Gauteng's homeless to be housed at schools during lockdown: Lesufi

25 March 2020 - 14:51
By Aphiwe Deklerk
Homeless people in Gauteng are being offered accommodation at school boarding houses during the 21-day shutdown, says education MEC Panyaza Lesufi.
Image: Sunday Times/Alaister Russel Homeless people in Gauteng are being offered accommodation at school boarding houses during the 21-day shutdown, says education MEC Panyaza Lesufi.

Gauteng's government is planning to move homeless people, who largely depend on begging to survive, into public schools for the duration of the 21-day lockdown.

Addressing the media with cabinet colleagues on Wednesday, education MEC Panyaza Lesufi said the provincial government had identified a number of schools with boarding facilities to house the homeless.

President Cyril Ramaphosa announced the 21-day lockdown on Monday, to start on Thursday, as a response to the rapid spread of the Covid-19 virus.

Gauteng is regarded as the epicentre of the virus in SA, with a total of 366 cases on Wednesday this week.

Lesufi said the move was largely because the homeless depended on the movement of people to beg and with the lockdown, they would be affected.

He said these were mainly people who slept on the street and under the bridges in cities around the province.

“We identified them as a group that needs to be sheltered firstly, for a period of a month, that covers the period of the 21 days, but also that need to be fed because they rely on begging,” said Lesufi.
————
*Task 1*
From the news article about Gauteng housing homeless people at schools, extract the passage starting at "Addressing the media" and ending at "would be affected.", word for word.
*Task 2*
Extend the news article about Gauteng housing homeless people at schools, picking up right after its final sentence.
This data has nothing to do with the work on the news article.

*Data shown*
————
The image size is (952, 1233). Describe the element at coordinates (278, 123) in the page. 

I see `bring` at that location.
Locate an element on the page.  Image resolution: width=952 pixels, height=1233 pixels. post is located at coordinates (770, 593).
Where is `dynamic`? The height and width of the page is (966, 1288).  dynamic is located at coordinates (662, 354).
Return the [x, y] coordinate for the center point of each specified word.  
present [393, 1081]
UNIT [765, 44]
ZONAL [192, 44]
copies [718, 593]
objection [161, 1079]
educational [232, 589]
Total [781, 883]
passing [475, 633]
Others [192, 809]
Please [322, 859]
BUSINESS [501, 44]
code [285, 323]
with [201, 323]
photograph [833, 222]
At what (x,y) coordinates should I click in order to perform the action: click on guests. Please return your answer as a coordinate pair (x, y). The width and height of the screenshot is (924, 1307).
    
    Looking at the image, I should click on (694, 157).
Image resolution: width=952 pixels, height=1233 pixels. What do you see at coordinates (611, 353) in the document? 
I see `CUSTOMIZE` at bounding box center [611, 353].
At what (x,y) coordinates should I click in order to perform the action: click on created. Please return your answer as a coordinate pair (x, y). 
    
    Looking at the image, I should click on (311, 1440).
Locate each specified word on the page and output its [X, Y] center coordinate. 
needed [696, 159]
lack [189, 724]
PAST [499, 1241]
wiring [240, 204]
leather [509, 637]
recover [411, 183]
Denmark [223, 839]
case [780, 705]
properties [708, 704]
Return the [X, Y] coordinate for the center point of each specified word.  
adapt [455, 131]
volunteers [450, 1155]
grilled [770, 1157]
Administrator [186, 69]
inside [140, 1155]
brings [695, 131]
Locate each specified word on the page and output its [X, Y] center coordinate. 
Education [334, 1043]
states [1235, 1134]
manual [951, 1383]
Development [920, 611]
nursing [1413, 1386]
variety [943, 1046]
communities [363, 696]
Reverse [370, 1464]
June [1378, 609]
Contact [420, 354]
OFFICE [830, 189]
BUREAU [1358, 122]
————
*Reply 1*
Addressing the media with cabinet colleagues on Wednesday, education MEC Panyaza Lesufi said the provincial government had identified a number of schools with boarding facilities to house the homeless.

President Cyril Ramaphosa announced the 21-day lockdown on Monday, to start on Thursday, as a response to the rapid spread of the Covid-19 virus.

Gauteng is regarded as the epicentre of the virus in SA, with a total of 366 cases on Wednesday this week.

Lesufi said the move was largely because the homeless depended on the movement of people to beg and with the lockdown, they would be affected.

*Reply 2*
“With the number of people that are no longer on the roads to beg from, they might be on their own.”

He said the provincial government would also be working to strengthen NGOs helping the homeless.

“We are now relocating ... all willing homeless people into our schools. There are schools that have ... boarding facilities, because schools are closed now.

“We are now persuading all homeless people. There is a team that has gone out to negotiate or speak to them, that it would be in their interest to be accommodated in our schools.”

He said authorities would mainly target CBDs as that was where most of the homeless were found.

But he stressed that unless the security cluster of ministers said otherwise, the provincial government would not forcefully remove the homeless. They would instead take only those who are willing to move.